Thales has been working on incorporating graphene into supercapacitors since the start of the Graphene Flagship and has been able to significantly increase the storage potential of supercapacitor devices. "Using graphene, we have been able to increase the power of supercapacitors by five times. We deposited our supercapacitors using spray coating, enabling us to use a variety of substrates, thus allowing us to develop flexible, high power supercapacitors," said Dr. Paolo Bondavalli, Thales Research and Technology.

For these novel supercapacitors to be used to their full potential in the automotive or space industries, they need to be produced in a reliable and repeatable manner.
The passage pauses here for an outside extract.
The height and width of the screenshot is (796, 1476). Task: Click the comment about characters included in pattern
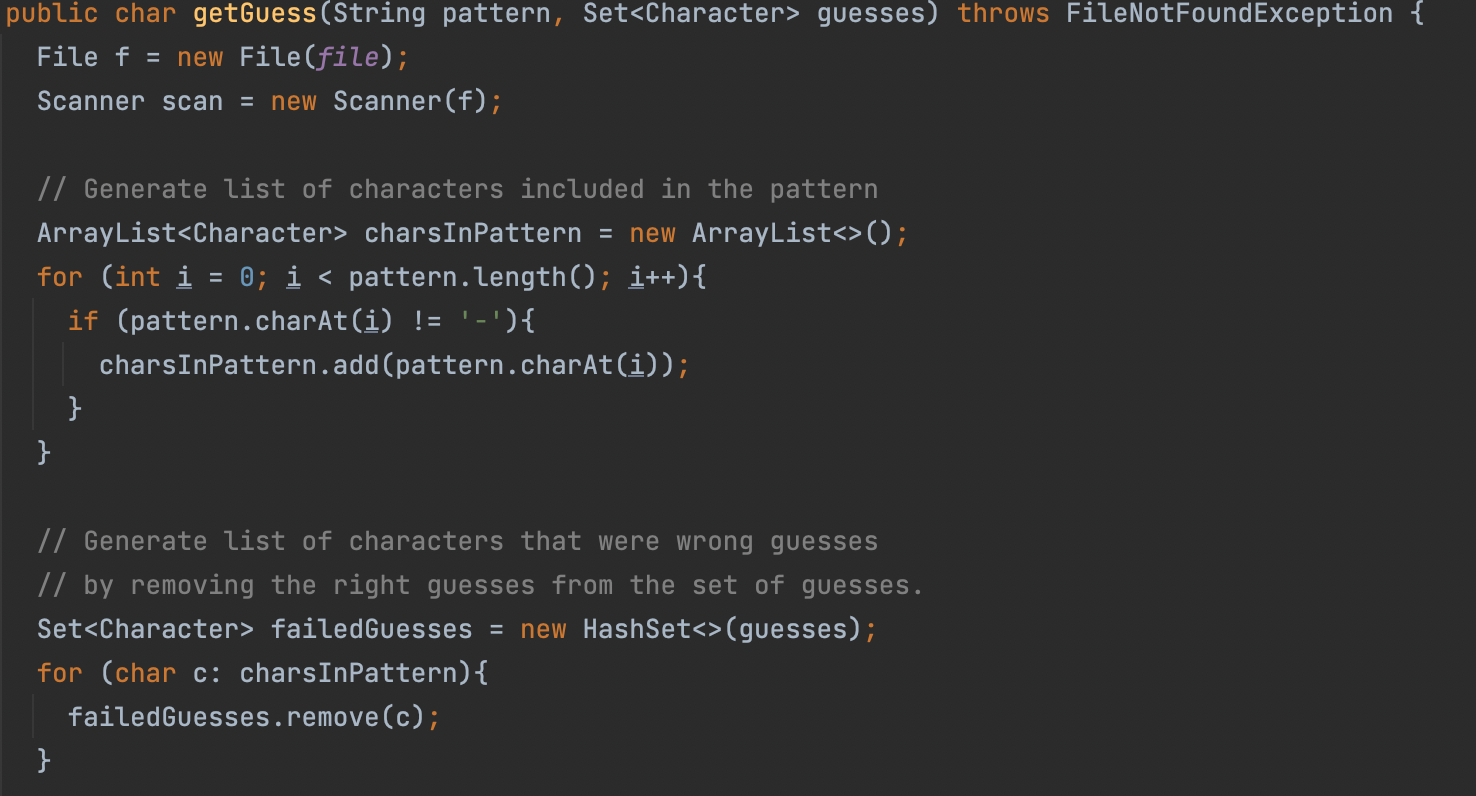click(x=457, y=189)
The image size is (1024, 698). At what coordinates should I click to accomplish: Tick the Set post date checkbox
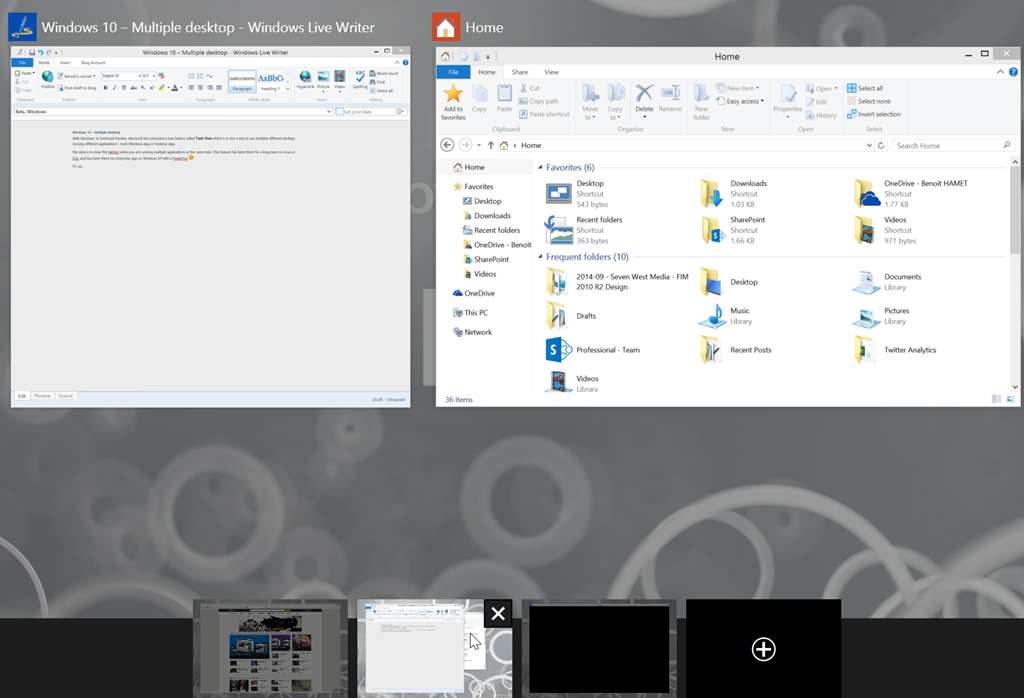pos(340,112)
Thales collaborated with M-SOLV to scale up their spray coating technique.

"At M-SOLV we are leaders in developing tools for deposition. Thus, working closely with Thales, we were excited to develop a larger scale, high throughput spray deposition tool with inline, equipped with real-time characterisations ranging from the temperature of the chuck to the density and thickness of the graphene layer," said Dr Maria Cann, Development Engineer for M-SOLV, "this enabled us to produce an innovative user interface for the tool with enabling high reproducibility."

"The spray coating machine developed by M-SOLV can be used to spray films that have a thickness from nanometres to dozens of microns," said Saied Jafaar, Thales Research and Development, "this machine is a preparation for the industrial scale because it can spray 30cm by 30cm at 200um of thickness in less than 10 minutes."

"Thales wants to achieve an operational prototype in two years to be used in space or air-crafts. In aeronautics alone we need to produce 300 thousand supercapacitors per year and this machine is a first step towards this goal," said Dr Bondavalli.